Copy out everything from the start of the material down to the line containing "Viewport: 524px width, 326px", with "slider handle" swapped for "slider knob" and nothing else changed. Leave the pictures out.

+---+

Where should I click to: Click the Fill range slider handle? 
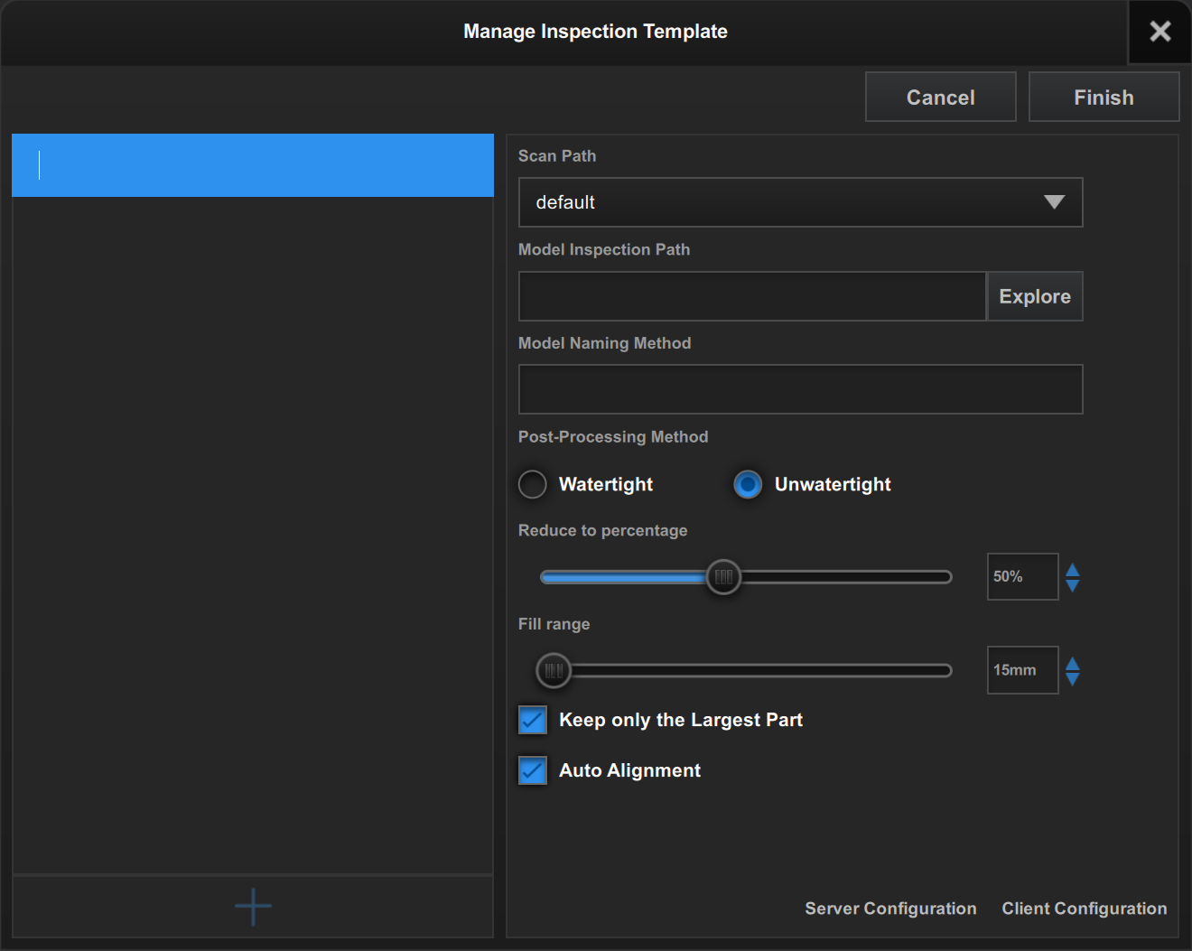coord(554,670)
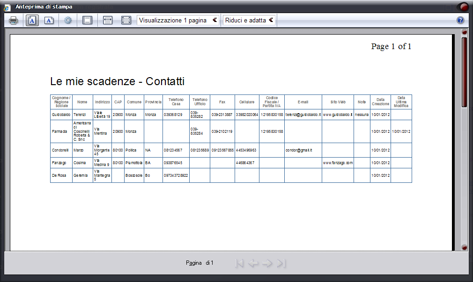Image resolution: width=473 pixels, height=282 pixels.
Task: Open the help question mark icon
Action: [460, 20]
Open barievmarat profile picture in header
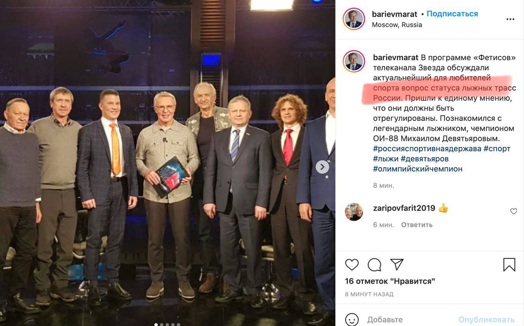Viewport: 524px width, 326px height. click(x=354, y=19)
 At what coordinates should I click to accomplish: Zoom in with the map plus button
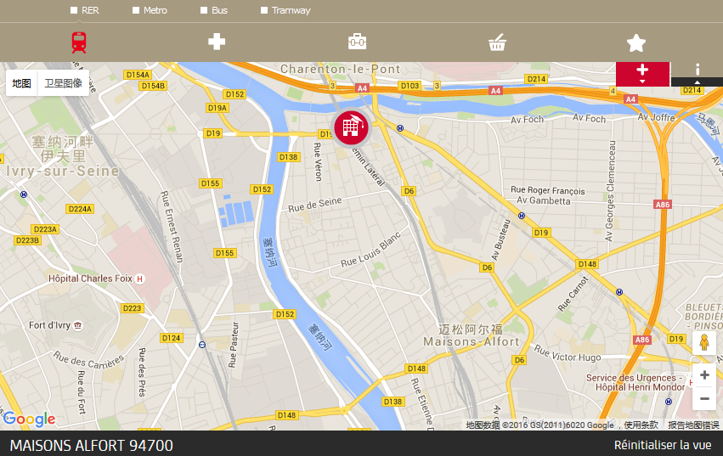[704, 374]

+---+

Answer in full ->
Where should I click to: Click the Fill range slider knob? 
coord(554,670)
Image resolution: width=473 pixels, height=282 pixels.
Task: Open the help question mark icon
Action: [460, 20]
Open barievmarat profile picture in header
Viewport: 524px width, 326px height. click(x=354, y=19)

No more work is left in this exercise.